Opinion digest: Current approach to reform won't help municipalities
The Center Party’s presidential candidate, Mailis Reps, wrote in an opinion piece published in daily Postimees on Sunday that the Administrative Reform Act was a disappointment to Estonia’s municipalities, and that relations between local and central government were in a crisis.
Reps wrote in her piece (link in Estonian) that it wasn’t surprising that local governments all around the country were doing badly. Campaigning for the votes of the municipalities’ electors, she had visited some 180 of them during the past months, Reps added, which had given her a pretty good idea of the current state of things, as well as local worries.
The last few governments had followed a policy of cutting back local governments’ income. After in 2009 they had to accept a smaller share in income tax paid by residents, the shrinking of the school network, and after the rigorous downsizing of available services, dozens of municipalities were bleeding residents and actually running out of people. Marginalization of these communities had become a real issue, Reps wrote.
The income base of the municipalities had never been raised to pre-crisis levels. Temporary cuts had the bad habit of becoming permanent, Reps said. Add the agricultural crisis of the past few years, the effect of trade sanctions, the reform of the school network, and the mix of problems gets harder and harder to fix.
The Administrative Reform Act passed in June this year was still being debated, and though the new law dealt with a matter that had been discussed for two decades, paradoxically it had come without any substance at all, Reps pointed out. The 18 complementary bills announced in spring were still nowhere to be seen, and not a single bill of any substance had made it to the Riigikogu, she complained.
As president, Reps wrote, she wouldn’t have signed the bill into law, but sent it back to parliament.
According to her, the Center Party isn’t against reform on the whole, but doesn't see that half-measures and reform for the sake of reform make sense. The changes, Reps wrote, needed real substance, clearly defined roles, and a tax reform needed to be considered as well.
Reps also pointed to the fact that Estonia doesn’t levy corporate taxes, which means that it doesn’t have the possibility to use local tax exceptions as an incentive for companies to move away from the country’s major centers. Reps suggested to introduce a corporate tax at 12%, of which again 30-50% would go directly to the municipalities.
This would give the state the chance to actually influence regional development, for example by attracting companies to a particular area by offering it tax exemptions. This would also mean tightening the screw on local politics, as they would need to create an environment favorable for business, Reps wrote.

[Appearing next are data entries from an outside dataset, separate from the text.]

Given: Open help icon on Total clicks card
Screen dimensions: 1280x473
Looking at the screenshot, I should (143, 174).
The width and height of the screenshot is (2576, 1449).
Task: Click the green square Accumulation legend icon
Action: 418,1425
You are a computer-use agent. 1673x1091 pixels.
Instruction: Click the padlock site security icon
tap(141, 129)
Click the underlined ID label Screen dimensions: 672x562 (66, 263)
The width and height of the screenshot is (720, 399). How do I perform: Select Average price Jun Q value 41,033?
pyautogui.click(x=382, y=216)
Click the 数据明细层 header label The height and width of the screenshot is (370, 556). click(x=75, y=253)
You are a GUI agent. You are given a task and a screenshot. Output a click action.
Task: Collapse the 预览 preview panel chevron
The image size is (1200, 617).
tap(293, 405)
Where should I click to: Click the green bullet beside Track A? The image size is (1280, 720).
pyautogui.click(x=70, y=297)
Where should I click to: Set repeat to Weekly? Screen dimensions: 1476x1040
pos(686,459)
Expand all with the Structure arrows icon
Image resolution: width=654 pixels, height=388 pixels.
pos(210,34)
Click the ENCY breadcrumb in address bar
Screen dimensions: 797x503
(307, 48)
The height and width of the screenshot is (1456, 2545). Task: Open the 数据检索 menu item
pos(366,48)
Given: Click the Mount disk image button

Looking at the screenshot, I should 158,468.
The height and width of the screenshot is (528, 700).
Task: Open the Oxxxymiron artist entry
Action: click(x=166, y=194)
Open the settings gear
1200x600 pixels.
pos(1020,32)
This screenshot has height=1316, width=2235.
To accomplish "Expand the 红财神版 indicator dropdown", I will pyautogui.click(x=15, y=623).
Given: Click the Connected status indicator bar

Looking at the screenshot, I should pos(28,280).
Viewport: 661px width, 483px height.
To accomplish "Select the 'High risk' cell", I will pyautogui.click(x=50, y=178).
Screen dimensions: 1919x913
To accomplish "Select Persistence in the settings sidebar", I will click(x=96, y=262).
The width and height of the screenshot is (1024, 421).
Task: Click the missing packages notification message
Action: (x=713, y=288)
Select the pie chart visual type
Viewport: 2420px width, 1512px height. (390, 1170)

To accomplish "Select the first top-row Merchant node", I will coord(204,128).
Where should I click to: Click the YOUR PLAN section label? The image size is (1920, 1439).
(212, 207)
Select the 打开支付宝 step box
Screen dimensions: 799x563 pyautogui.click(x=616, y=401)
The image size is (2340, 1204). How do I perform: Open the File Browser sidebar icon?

She reiterated that the first step to be taken was to give the municipalities their pre-crisis income back, which meant raising the share of income tax local authorities receive from the current 11.4% to 12-13%. Also, especially as the government had since raised excise duties on fuel, the central government’s contribution to the maintenance of local roads needed to be brought back to pre-crisis levels.
Time and again the local communities had to take cutbacks, Reps pointed out. The rescue service, police, post offices, schools, they all had been affected. According to Reps, the Administrative Reform Act and its territorial reorganization of the country would likely make even more schools and kindergartens disappear.
And with the services disappearing, the people would leave as well.
The government could no longer base its decisions on the opinion of a select few, Reps stated. Instead, she suggested, the state should call expert councils that include people from outside politics — the sciences, business, culture, local governments, and representatives of political parties would discuss matters of local importance.
Estonia was made up of strong communities, Reps wrote, but voluntary individual contribution wasn’t an acceptable basis for the state. Also, if the municipalities weren’t allowed their income, more and more of the public services would have to be based on voluntary action — and people tended to resign their causes when they realize that their effort isn’t appreciated.
According to Reps, the time of “fine-tuning” policy and what she calls “substantive indecision” is over. This government couldn’t handle substantial change or reform anymore. Still, Reps stressed, substance is what really mattered, and things could only improve if systematic and well-considered change was implemented.